I could flatten my features to [1, 0, 0, 1, 1, 1, 1, 1, 1, 1], but I’m not sure if this is actually the right approach as it essentially says that now each node in Nodes has 10 features. Is it the right approach?

Thanks a lot for the guidance.

qillbel · May 26, 2020, 9:57am

For this, I changed from GraphConv(3, 2) to GraphConv(3, 1) as suggested, but it still throw the same error ValueError: Expected target size (94372, 1), got torch.Size([94372])

Any idea??

mufeili · May 30, 2020, 8:30am

Binary classification and multi-class classification are typically handled differently.

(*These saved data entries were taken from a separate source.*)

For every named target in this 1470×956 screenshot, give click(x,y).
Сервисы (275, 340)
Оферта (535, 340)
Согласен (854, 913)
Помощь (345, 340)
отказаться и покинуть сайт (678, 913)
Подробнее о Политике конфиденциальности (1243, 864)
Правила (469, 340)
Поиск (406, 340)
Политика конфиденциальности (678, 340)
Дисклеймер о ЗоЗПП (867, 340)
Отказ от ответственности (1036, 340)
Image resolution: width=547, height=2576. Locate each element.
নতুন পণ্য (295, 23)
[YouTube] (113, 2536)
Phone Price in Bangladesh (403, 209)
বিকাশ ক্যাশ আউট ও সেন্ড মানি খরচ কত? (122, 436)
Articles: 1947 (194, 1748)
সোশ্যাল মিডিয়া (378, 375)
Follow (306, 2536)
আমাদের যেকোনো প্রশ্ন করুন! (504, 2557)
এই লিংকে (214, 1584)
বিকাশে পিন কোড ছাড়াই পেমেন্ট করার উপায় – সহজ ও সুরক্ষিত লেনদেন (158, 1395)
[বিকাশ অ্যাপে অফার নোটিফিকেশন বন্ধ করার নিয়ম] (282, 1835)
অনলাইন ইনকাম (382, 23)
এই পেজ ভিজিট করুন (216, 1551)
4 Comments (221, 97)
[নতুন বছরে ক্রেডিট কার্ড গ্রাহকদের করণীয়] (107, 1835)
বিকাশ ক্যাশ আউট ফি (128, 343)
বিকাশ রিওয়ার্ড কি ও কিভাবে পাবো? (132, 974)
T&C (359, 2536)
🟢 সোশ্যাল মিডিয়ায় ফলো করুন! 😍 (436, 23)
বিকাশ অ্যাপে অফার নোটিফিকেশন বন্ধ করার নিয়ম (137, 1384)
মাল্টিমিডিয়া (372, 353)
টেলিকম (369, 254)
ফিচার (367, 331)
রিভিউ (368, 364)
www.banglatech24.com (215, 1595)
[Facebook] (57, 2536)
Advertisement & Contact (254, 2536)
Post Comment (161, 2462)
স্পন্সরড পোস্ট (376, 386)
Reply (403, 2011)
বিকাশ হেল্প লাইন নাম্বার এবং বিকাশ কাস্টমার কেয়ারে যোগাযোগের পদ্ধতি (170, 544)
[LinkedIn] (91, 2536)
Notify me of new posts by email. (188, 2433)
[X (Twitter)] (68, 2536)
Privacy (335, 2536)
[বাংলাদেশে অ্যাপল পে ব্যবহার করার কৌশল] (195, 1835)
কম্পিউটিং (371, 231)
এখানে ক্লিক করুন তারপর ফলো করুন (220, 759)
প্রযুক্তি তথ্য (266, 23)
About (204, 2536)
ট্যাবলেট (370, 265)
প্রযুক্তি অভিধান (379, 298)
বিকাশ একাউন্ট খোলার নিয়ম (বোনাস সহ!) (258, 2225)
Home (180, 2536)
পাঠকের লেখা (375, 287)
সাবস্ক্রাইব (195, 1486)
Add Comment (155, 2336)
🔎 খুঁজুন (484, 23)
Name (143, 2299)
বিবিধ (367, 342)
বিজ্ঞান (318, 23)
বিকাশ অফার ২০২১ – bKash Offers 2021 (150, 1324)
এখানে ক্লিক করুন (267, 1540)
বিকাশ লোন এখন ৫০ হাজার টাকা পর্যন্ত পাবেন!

In binary classification we only have two classes and we can pass the model output to a sigmoid activation function to get the probability of the positive class. In this case we can have GraphConv(3, 1). In multiclass classification, we will pass the model output to a softmax activation function and we will need GraphConv(3, C), where C is the number of classes.
Unless there is a strong reason to treat these 5 features separately, I will go with flattening the 5 node features.
For ValueError: Expected target size (94372, 1), got torch.Size([94372]), you need to do labels.unsqueeze(-1) to change the shape of the labels from torch.Size([94372]) to torch.Size([94372, 1]).